• **What is required**: Write out the entries exactly. None of the pictures should appear in the copy.

***** Records for this exercise *****

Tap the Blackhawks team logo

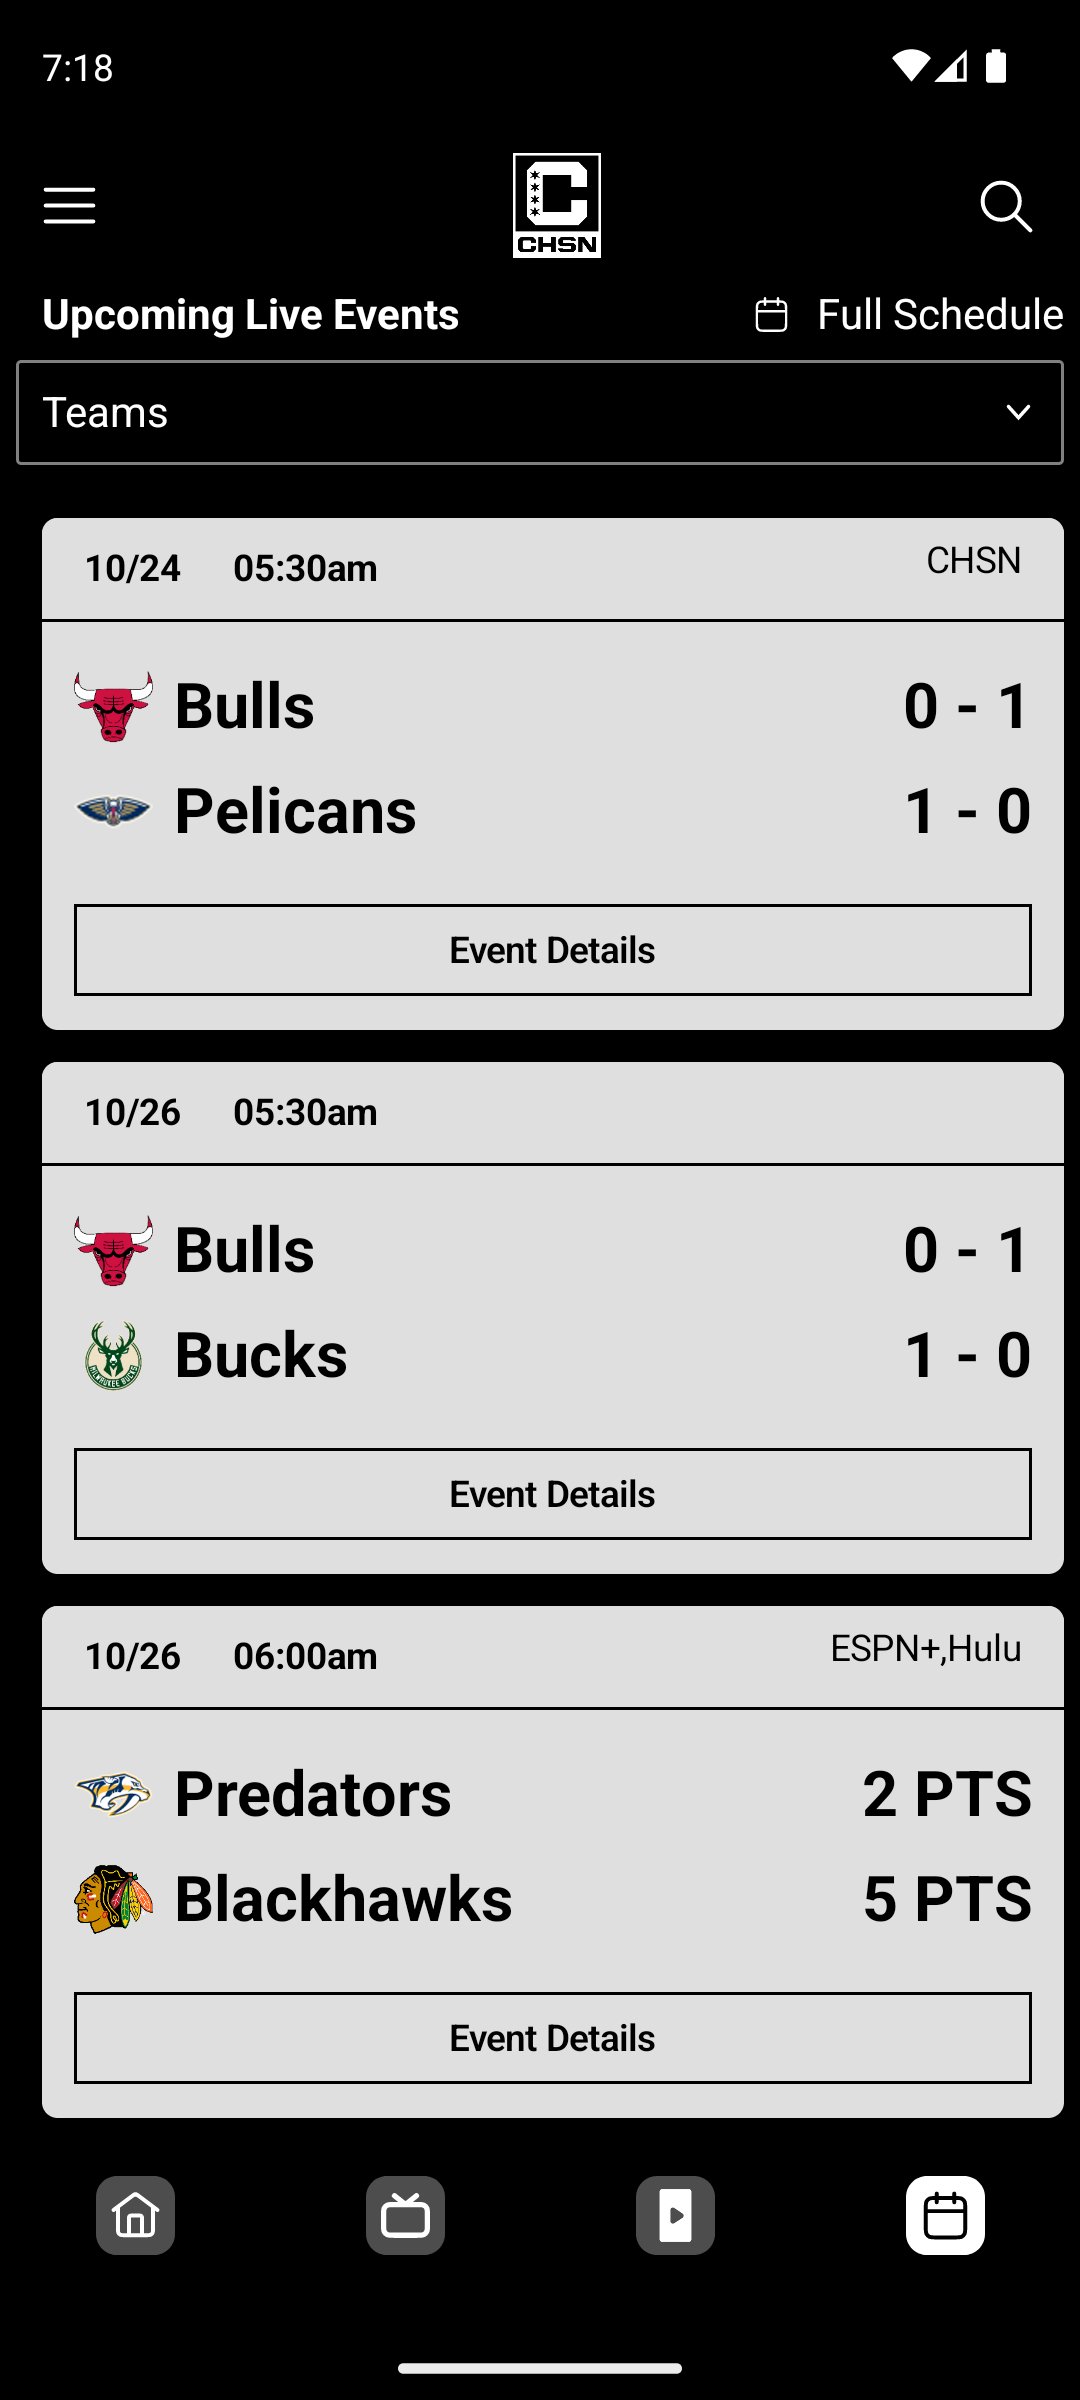tap(114, 1899)
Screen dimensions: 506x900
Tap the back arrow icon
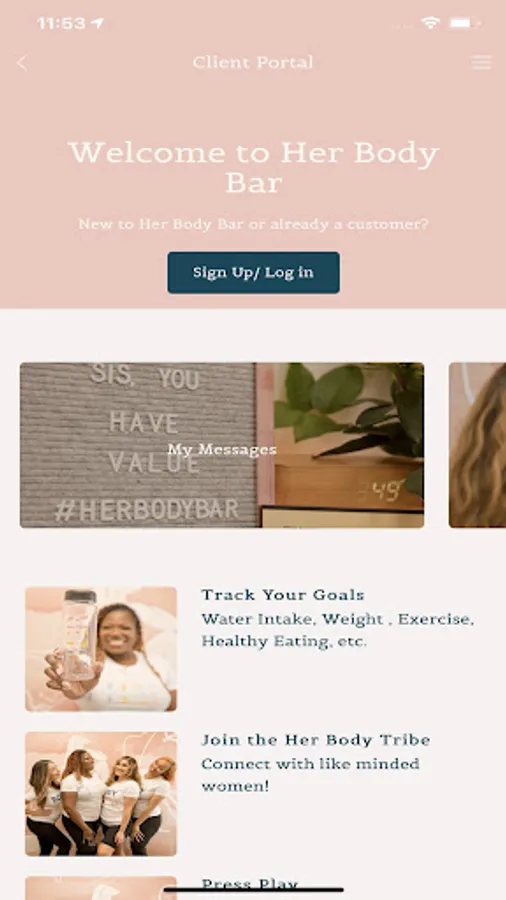coord(22,63)
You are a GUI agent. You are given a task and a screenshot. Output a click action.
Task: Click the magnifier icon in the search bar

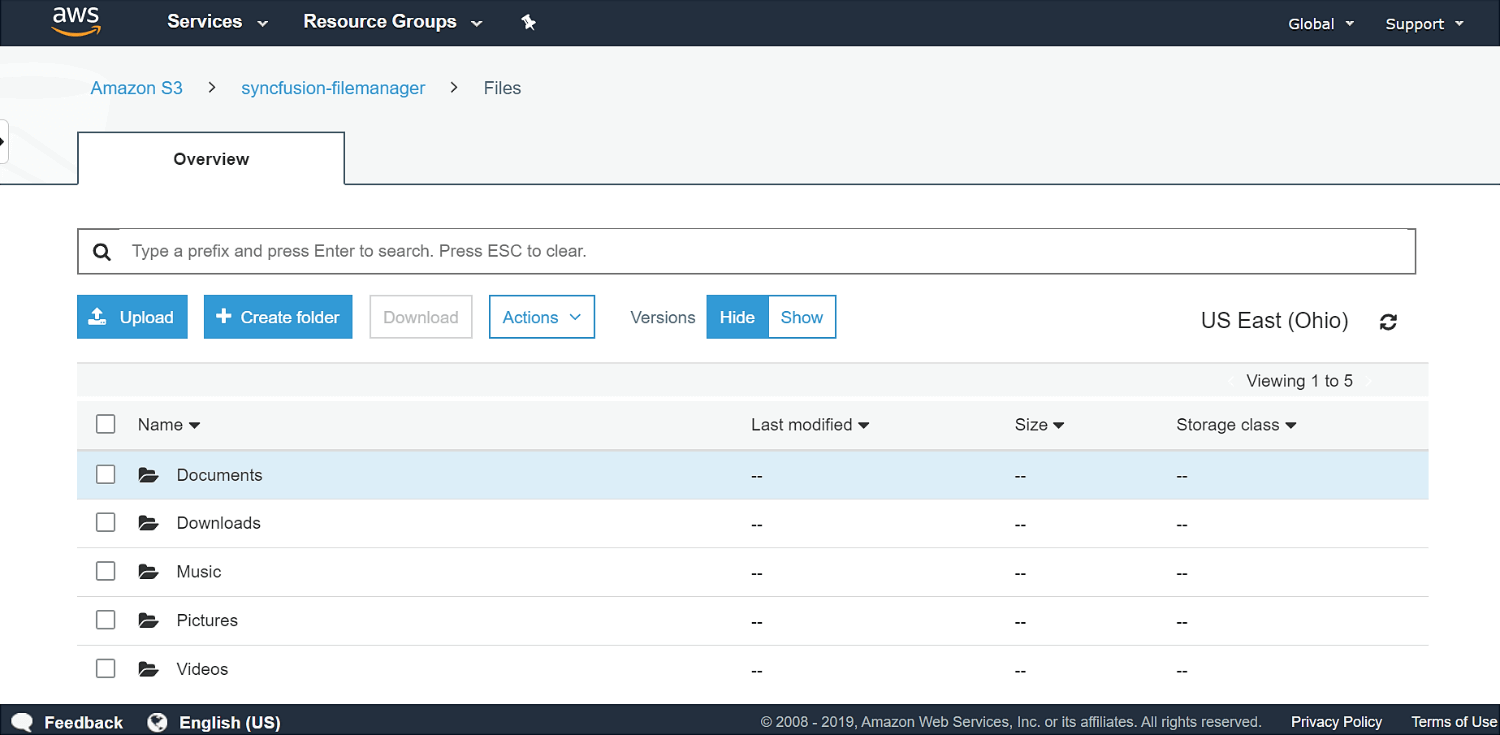click(x=102, y=251)
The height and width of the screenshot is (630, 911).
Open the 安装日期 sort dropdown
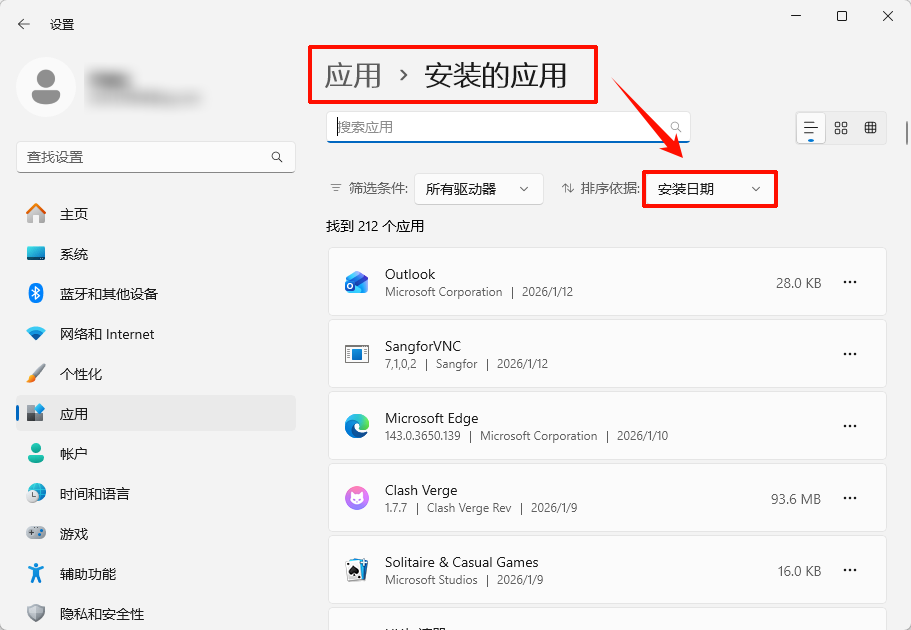click(x=709, y=188)
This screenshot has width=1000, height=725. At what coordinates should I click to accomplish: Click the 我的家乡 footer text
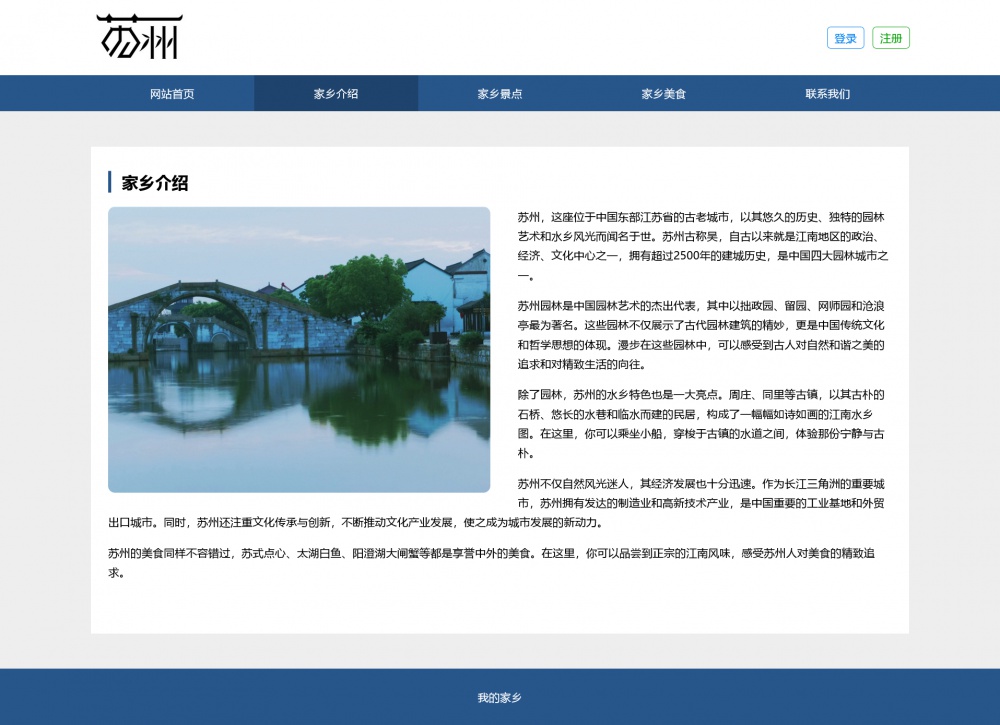point(500,698)
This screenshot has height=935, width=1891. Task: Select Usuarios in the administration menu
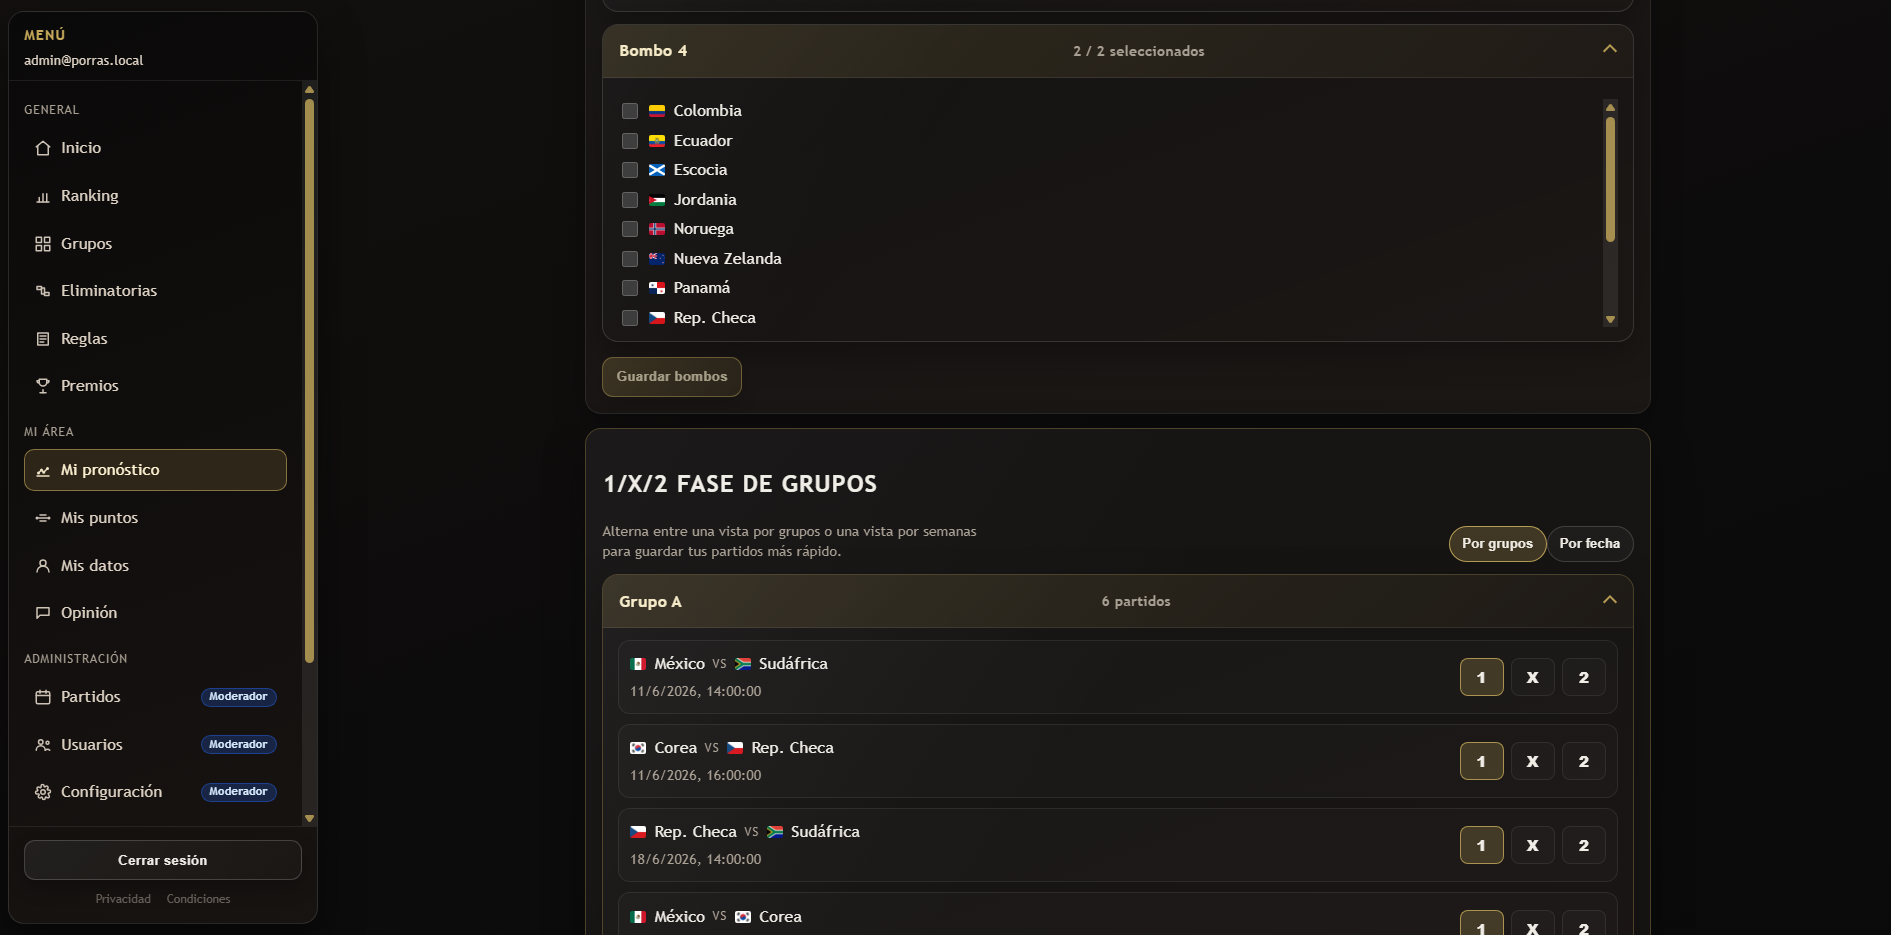coord(91,745)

*****

• **Written solution**:
Tap the Blackhawks team logo

tap(114, 1899)
Screen dimensions: 506x900
Tap the back arrow icon
coord(22,63)
You are a GUI agent. You are given a task and a screenshot. Output a click action.
Task: Click the magnifier icon in the search bar

click(x=102, y=251)
The height and width of the screenshot is (630, 911).
Open the 安装日期 sort dropdown
click(x=709, y=188)
This screenshot has width=1000, height=725. At what coordinates should I click to accomplish: Click the 我的家乡 footer text
point(500,698)
This screenshot has height=935, width=1891. Task: Select Usuarios in the administration menu
coord(91,745)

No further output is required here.